例えば、こういうコードたち。フォークやロックで多用されるオープンコード、別名カウボーイ・コード。必然性なく重ねられた音を持つトライアド。最近流行のダッドシューズのような魅力を感じます。

カウボーイ・コード

参考:ダサいダッドシューズ。これがいまカッコいい。郊外の靴流通センターなどで手に入るという。洗練を拒否する荒々しい魅力。ダイエットを拒否し今日もビールを飲み続けるお父さんのようなシューズだ!

 

V7上でのミクソリディアン

4度進行するドミナントコードの上では、オルタード・テンションを弾くのがジャズの常。ジャズっぽいサウンドを狙うにはまずオルタード、みたいなことも言われます。特に反論はしないのですが、V7上であえてオルタードテンションを弾かず、ミクソリディアンを使う。言い換えれば、ナチュラルテンションだけを使用する。奇をてらわない。ドラマを拒否する。川の流れのように… Be water, my friend.

#### [データ一覧]
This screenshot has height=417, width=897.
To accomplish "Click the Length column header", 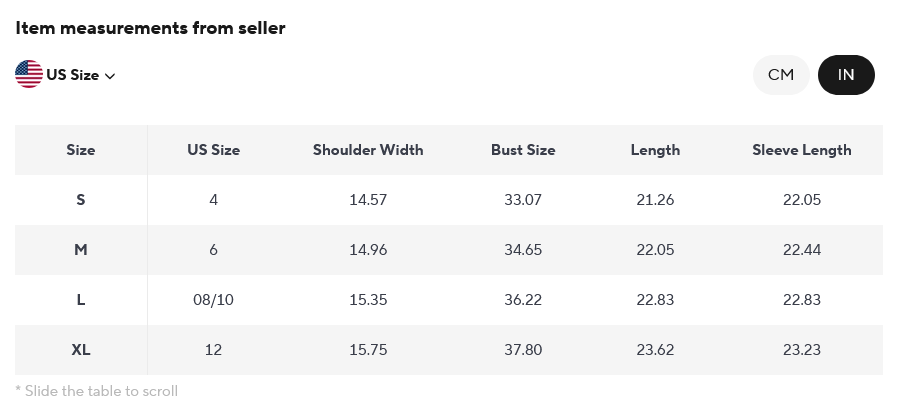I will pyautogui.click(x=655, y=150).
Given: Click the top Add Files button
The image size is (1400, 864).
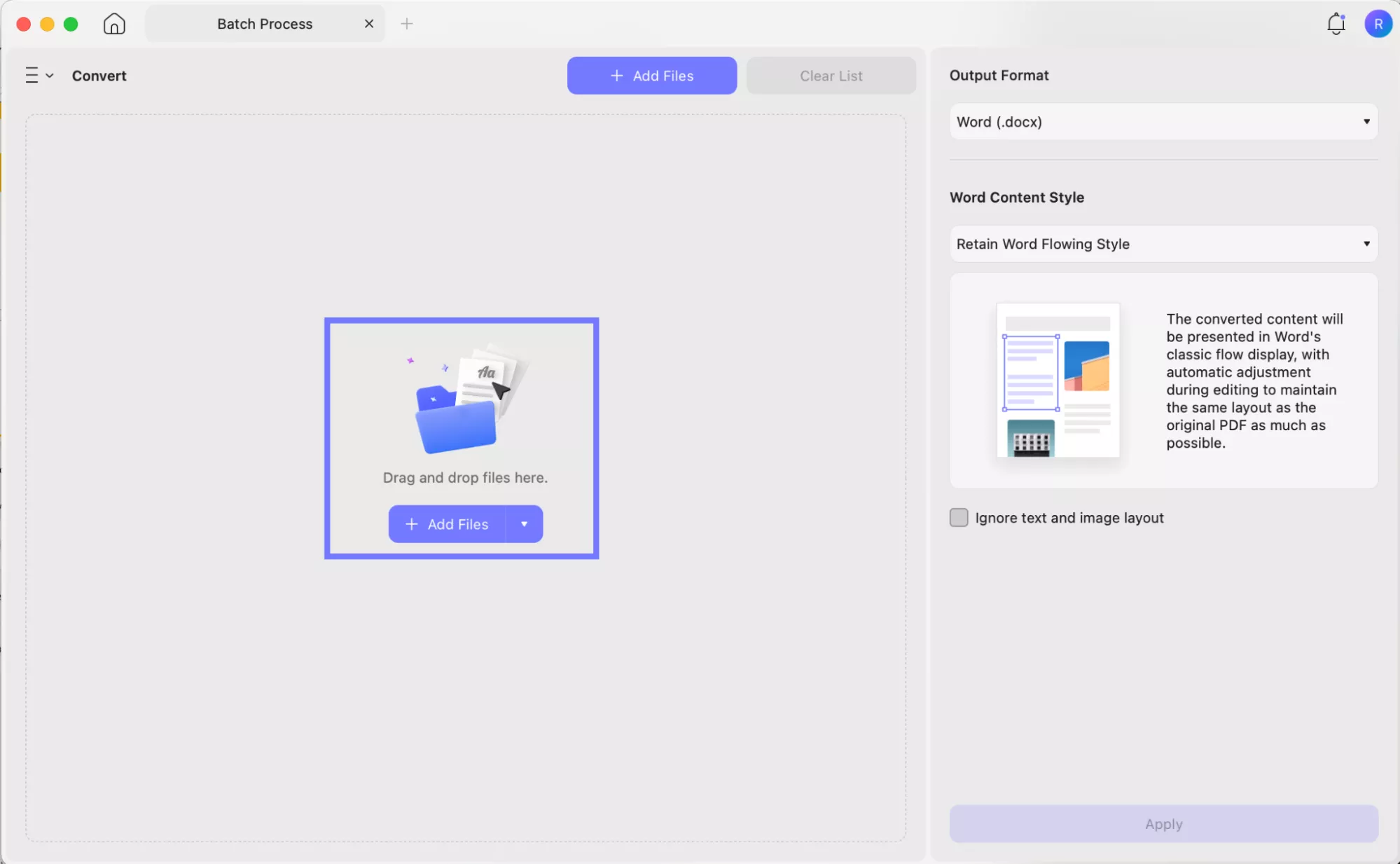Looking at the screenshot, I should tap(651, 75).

#### [課題 A]
掲載文では、オープンコードの別名は何とされているか。
#### [課題 B]
掲載文を二文で要約せよ。
#### [課題 C]
ミクソリディアンについての掲載文を、最後の文の後から書き進めよ。
一覧は掲載文とは別の出典から取られたものである。

#### [解答 A]
カウボーイ・コードである。

#### [解答 B]
フォークやロックで多用されるオープンコード、別名カウボーイ・コードは必然性なく重ねられた音を持つトライアドで、筆者はそこに最近流行のダッドシューズのような魅力を感じている。4度進行するドミナントコードの上ではオルタード・テンションを弾くのがジャズの常だが、V7上であえてナチュラルテンションだけのミクソリディアンを使い、ドラマを拒否するという弾き方も示されている。

#### [解答 C]
ルートから弾きはじめる

フレーズを弾く時、例えばCm7と書かれていたらCの音からはじめる。これは最も簡単で直感的な方法である反面、退屈であるとも言われてしまいます。そればっかりやっているからうまくならないのだ。アプローチノートからはじめてみたまえ、コードなら転回系を覚えなさい! などといった小言が飛んでくることも。

しかし、そこをあえてルートから。反抗的にルートから。ルートで何が悪い。文句あるか! ドーンとルートを弾く。そしてベーシストと目があってしまったら「エヘヘ…」と照れくさく笑ってみる。

スペイン(チック・コリアの曲)

ジャムセッションで必ずと言っていいほどコールされる有名曲。ライブで客席からリクエストが入る頻度も高い。その華麗なリフを何度となく弾いているうちに「おらもうこんな曲イヤだ!」とうんざりしてしまうギタリストも少なくないという。だがこれも数年に1度は必ず「うおおーっスペイン、カッコいいわ!」と興奮する瞬間がやってくる。そんな時は静かに目を閉じ恍惚としてひたすら16分音符を弾こう。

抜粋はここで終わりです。